Before reporting a bug and providing a patch PR for this flaky test on my next working day, I will ask libvirt to look into this if it's truly a libvirt-dbus bug.

martinpitt commented 4 years ago

@skobyda: That sounds like https://bugs.launchpad.net/ubuntu/+source/libvirt-dbus/+bug/1802005 . test/verify/machineslib.py and check-machines-dbus already have several workarounds for this. However, that bug was only observed on ubuntu-stable so far, and I even believe it's fixed in the recent images. This issue is observed everywhere, also on Fedora and RHEL.

skobyda commented 4 years ago

I'm not saying it's ubuntu-stable specific bug. Even rhel-8-1 test fails have the "Failed to connect socket to '/var/run/libvirt/libvirt-sock': No such file or directory" error message`, which could mean that ubuntu, fedora and rhel failures are caused by the same bug.

martinpitt commented 4 years ago

But "No such file or directory" != "Permission denied". The former rather means that the proxy is not running. Perhaps it crashed?

skobyda commented 4 years ago

Oh you are right. It seems that both of those problems have different origins. I send a fix for ubuntu-stable one: https://github.com/cockpit-project/cockpit/pull/13030

skobyda commented 4 years ago

Figured out what was the problem with TestLibvirt flake: https://github.com/cockpit-project/cockpit/pull/13032. The last flake left to fix out of all flakes mentioned here is now is this, which by looking at error message and place where flake happens seems unrelated to all the other flakes

martinpitt commented 4 years ago

I just had another look at the current instance of this flake, which is still happening a lot. Turns out that stopping libvirt causes it to crash:

Process 74933 (libvirtd) of user 0 dumped core.

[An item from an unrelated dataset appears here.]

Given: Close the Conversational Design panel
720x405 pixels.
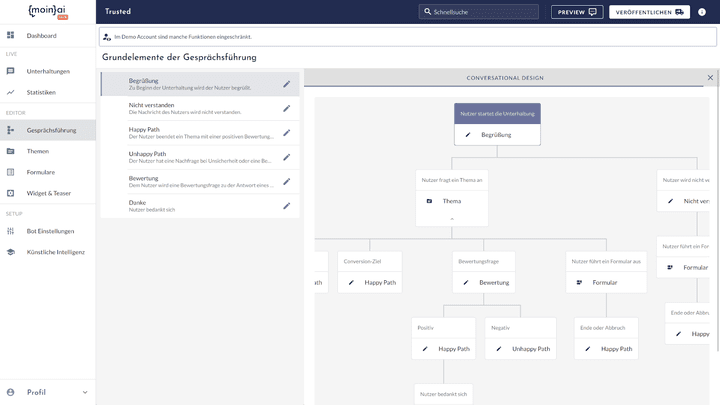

Stack trace of thread 74938:
#0  0x00007f5f568c54d1 get_lens (libaugeas.so.0)
#1  0x00007f5f568c582b get_lens (libaugeas.so.0)
#2  0x00007f5f568c7663 lns_get (libaugeas.so.0)
#3  0x00007f5f568c10cd lens_get (libaugeas.so.0)
#4  0x00007f5f568c29e5 transform_load (libaugeas.so.0)
#5  0x00007f5f568a13dc aug_load (libaugeas.so.0)
#6  0x00007f5f56902e25 get_augeas (libnetcf.so.1)
#7  0x00007f5f569058d5 list_interface_ids.constprop.0 (libnetcf.so.1)
#8  0x00007f5f56928651 netcfConnectListAllInterfaces (libvirt_driver_interface.so)
#9  0x00007f5f6a45ee3f virConnectListAllInterfaces (libvirt.so.0)
#10 0x0000556e93f6280d remoteDispatchConnectListAllInterfacesHelper (libvirtd)
#11 0x00007f5f6a355c51 virNetServerProgramDispatch (libvirt.so.0)
#12 0x00007f5f6a35b01c virNetServerHandleJob (libvirt.so.0)
#13 0x00007f5f6a27746f virThreadPoolWorker (libvirt.so.0)
#14 0x00007f5f6a27675c virThreadHelper (libvirt.so.0)
#15 0x00007f5f6a0ba4e2 start_thread (libpthread.so.0)
#16 0x00007f5f69f9c6a3 __clone (libc.so.6)

I can't find an existing bug report for that, so this needs to be reported and naughtied or worked around.

martinpitt commented 4 years ago

I filed https://bugzilla.redhat.com/show_bug.cgi?id=1832801 about the crash.

martinpitt commented 4 years ago

Turns out @marusak already reported/naughtied this: https://github.com/cockpit-project/bots/issues/798

But we need to expand the pattern to also catch this variant.